# ASSIGNED TASK 1
In the business risk excerpt, what other name does it give for strategic risk?
# ASSIGNED TASK 2
Continue the business risk excerpt from where it stops.

# DOCUMENT EXCERPT
☆ ☆ ☆
If this feels like too much for you to handle, retain an outside public relations firm for assistance. And if and when an acute risk threatens your company’s reputation, such as an event that injures or sickens your customers or members of the public, hire a crisis communications consultant. 

  1. Strategic Risk

Also known as “future risk,” strategic risk can describe any exposure to uncertainty, which is of course inherent in running a business. Major subtypes of strategic risk include product risk (the risk that a competitor’s product will outcompete yours in the marketplace), technology risk (the risk of more fundamental disruption due to technological advancements), and macroeconomic risk (the risk of being caught off-guard by business cycle shifts).

How to Manage It:

It’s impossible to avoid strategic risk entirely, but you can minimize it through holistic, long-range business planning that accounts for a vast range of contingencies, including those deemed unlikely to occur. Remember, in the fall of 2019, few anticipated the advent of a world-changing pandemic within the year.

  1. Operational Risk

Operational risk covers the various risks — anticipated or otherwise — that create short-term business disruptions, leading to more significant financial, reputational, and legal ramifications down the road. They include but are not limited to accounts receivable issues, a pattern of negative customer feedback (or an “acute” event like a viral social media post), weather-related disruptions, and much more.

“Operational risk management involves identifying, assessing and mitigating these risks to reduce the likelihood and impact of potential losses,” says Cole Stryker, editorial lead for AI models at IBM.

How to Manage It:

As with strategic risk mitigation, careful planning is important. Specifically, game out contingencies for every operational risk you can dream up and ensure you have a business continuity plan that is ready to deploy as soon as the need arises.

  1. Legal Risk

Legal business risks encompass threats that may expose your business (or its shareholders, employees, and other stakeholders) to lawsuits or criminal proceedings.
☆ ☆ ☆
# DATA SECTION

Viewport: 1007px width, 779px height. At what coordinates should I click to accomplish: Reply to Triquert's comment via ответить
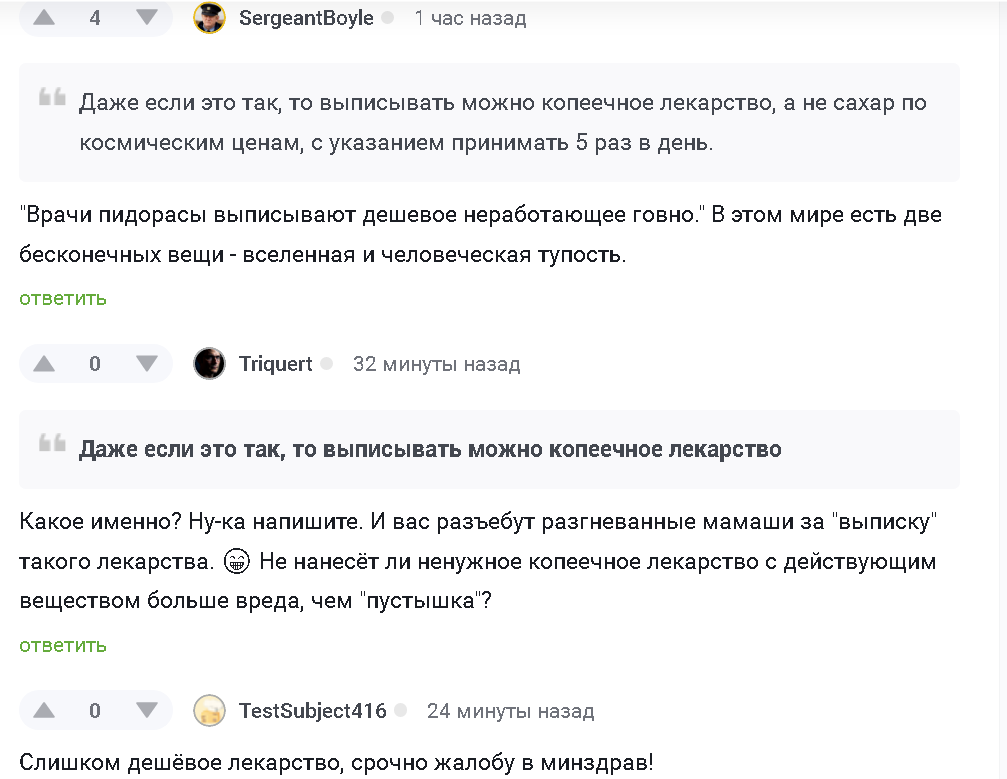coord(63,645)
☆ ☆ ☆
# TASK OUTPUT 1
Future risk.

# TASK OUTPUT 2
Broadly speaking, legal risks include contract disputes with customers and vendors, potentially illegal or tortious activity by employees or officers, company liability for customer injuries, and issues related to labor or regulatory relations. Some risks can be categorized as legal and compliance-related, but the distinction is comparatively less important than mitigating the damage in the first place.

How to Manage It:

Managing legal risk requires a multifaceted approach, says Jeffrey Wolff, risk management expert with Reveal.

Leaders should prioritize information governance to reduce legal exposure, monitor cyber vulnerabilities and quickly identify intrusions, regularly review and amend contracts, make contingency plans for inevitable legal disputes, and use technology to manage risk and speed time to resolution.

On this last point, “technology lets corporate legal teams detect and manage risks quickly and efficiently, preventing their organizations from suffering greater losses than necessary and showing regulators and stakeholders alike that they’re compliant and responsible,” Wolff says.

It’s a Risky World Out There

If you can understand and master these six forms of business risk, you’ll be better prepared than before to guide your enterprise into the future. Unfortunately, you still won’t have all the answers. 

It’s not just that there are other forms of risk not mentioned here. Seasoned executives like Allana could tell you all about those, and perhaps you’ve encountered a few yourself. The crux of the matter is that while the various situational risks businesses face might “rhyme,” and thus open themselves to some amount of categorization, no two incidences are exactly alike. 

The supply chain challenges you’re facing today might bear some resemblance to the ordeal your competitor went through last year, but it’s just different enough that applying the exact same lessons your competitor learned — if they’d share, that is — might lead to more problems than it solves.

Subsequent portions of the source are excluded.